[[ Dataset excerpts open ]]

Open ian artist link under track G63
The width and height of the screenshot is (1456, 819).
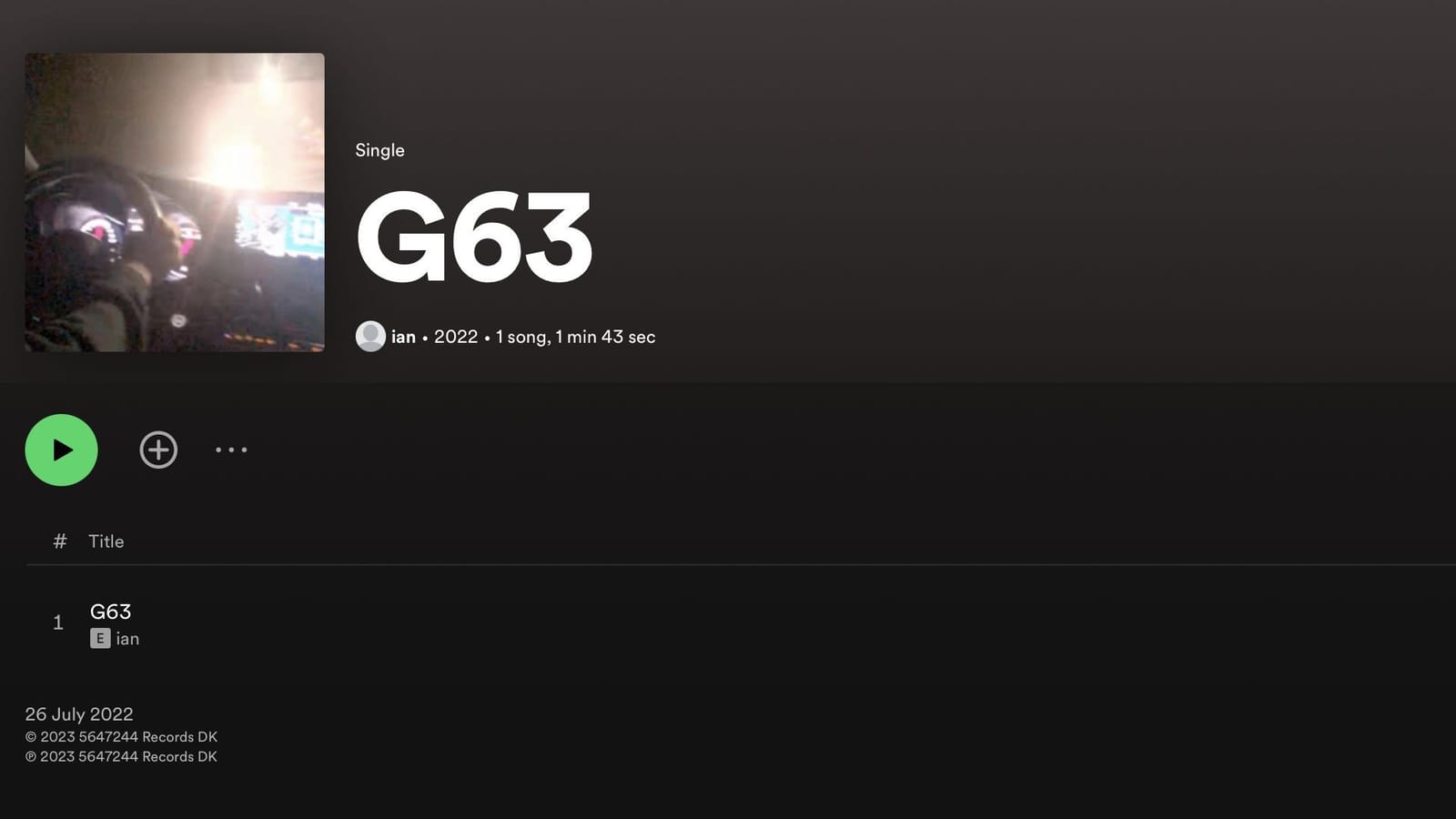pos(127,639)
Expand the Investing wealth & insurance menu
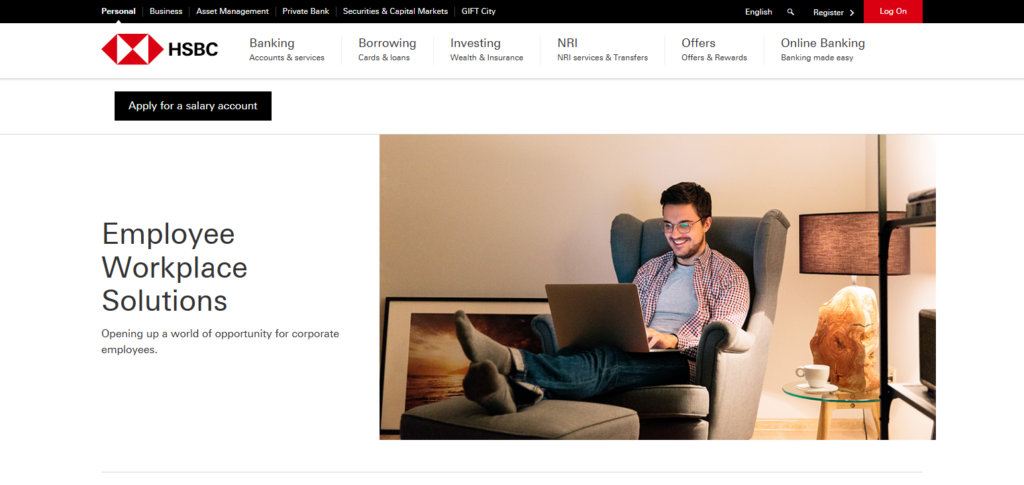 [486, 49]
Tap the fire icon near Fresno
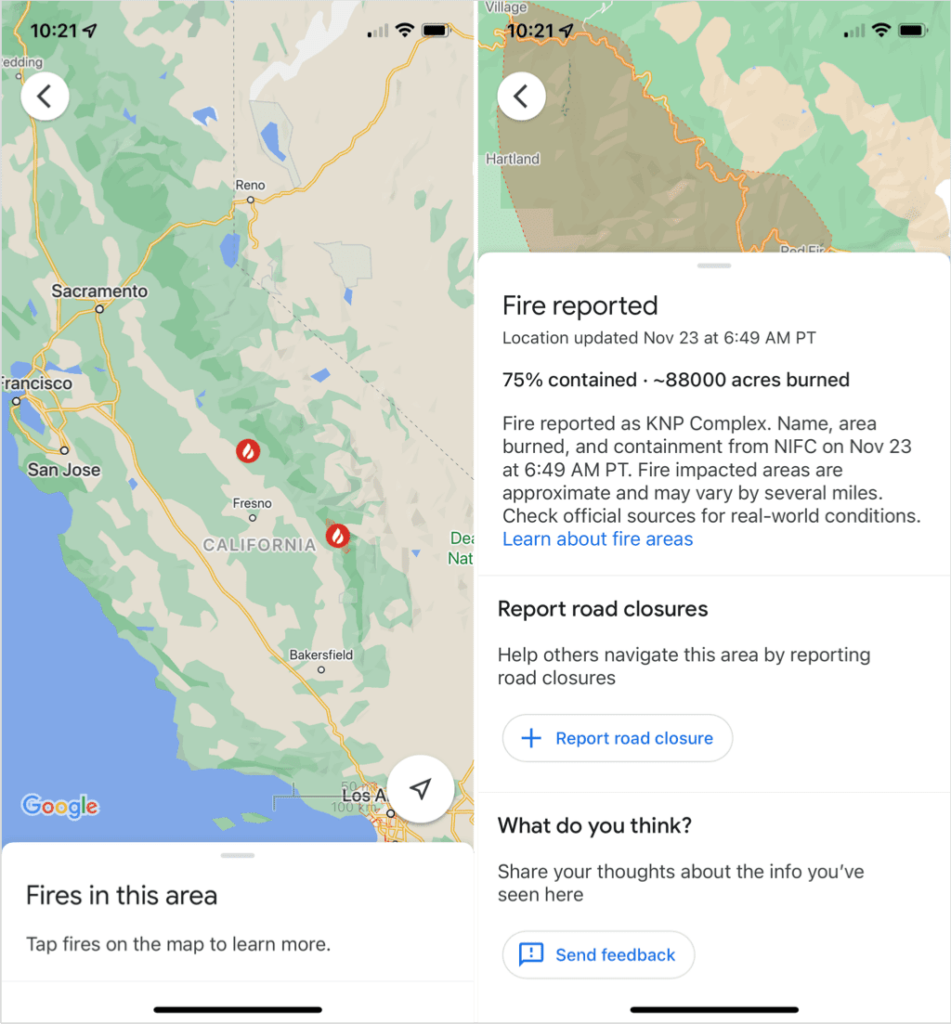Image resolution: width=951 pixels, height=1024 pixels. point(247,451)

[[ Dataset excerpts closed ]]

** Exercise instructions **
Please output every entry above exactly, without the pictures.

** Solution for this task **
Open ian artist link under track G63
The width and height of the screenshot is (1456, 819).
pos(127,639)
Expand the Investing wealth & insurance menu
 [486, 49]
Tap the fire icon near Fresno
Image resolution: width=951 pixels, height=1024 pixels. point(247,451)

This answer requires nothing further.